In serial communication employing $8$ data bits, a parity bit and $2$ stop bits, the minimum band rate required to sustain a transfer rate of $300$ characters per second is

  1. $2400$ band
  2. $19200$ band
  3. $4800$ band
  4. $1200$ band
asked in Computer Networks by Veteran (59.7k points)
edited by | 2k views

2 Answers

+12 votes
Best answer

Since stop bit is given it is asynchronous communication and $1$ start bit is implied. So, 

$\text{(8 + 2 + 1 + 1) * 300 = 3600 bps}$

Minimum band rate required would be $4800$ here. 

answered by Veteran (367k points)
edited by
What is Band Rate?
Data is traveling through a medium. You can say "band rate" is the width of the medium or the amount of bits per second the medium can carry.

How 4800 is coming?

Because they asking for minimum but 3600 is not the option show that we will take lowest one which is 4800.

why we are multiplying (300 characters/sec) with the bits..i am not getting dimensionally..?

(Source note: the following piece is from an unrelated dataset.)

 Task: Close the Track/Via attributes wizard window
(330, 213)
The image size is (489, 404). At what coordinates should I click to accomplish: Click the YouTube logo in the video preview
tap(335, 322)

@dhruvkc123 : Because for one character you need 12 bits then how many bits you will need for 300 characters?

Its 12*300=3600bits right.
0 it..thnx for your explanation
Is start bit present in synchronous communication?
So here bandwidth is 3600?
NO, For synchronous transmission, data is not transferred byte-wise so there are no start-
or stop bits indicating the beginning or end of a character. Instead, there is a continuous
stream of bits which have to be split up into bytes.
plz explain how you got 4800 ....???
3600 is the actual answer but it is not given in the options, hence we took the next bigger option.
0 votes

Transfer rate = Baud rate * (data bits/total bits)

300 * 8 = B * (8/12)

B = 3600

2400 < 3600 < 4800

4800 baud.

answered by (137 points)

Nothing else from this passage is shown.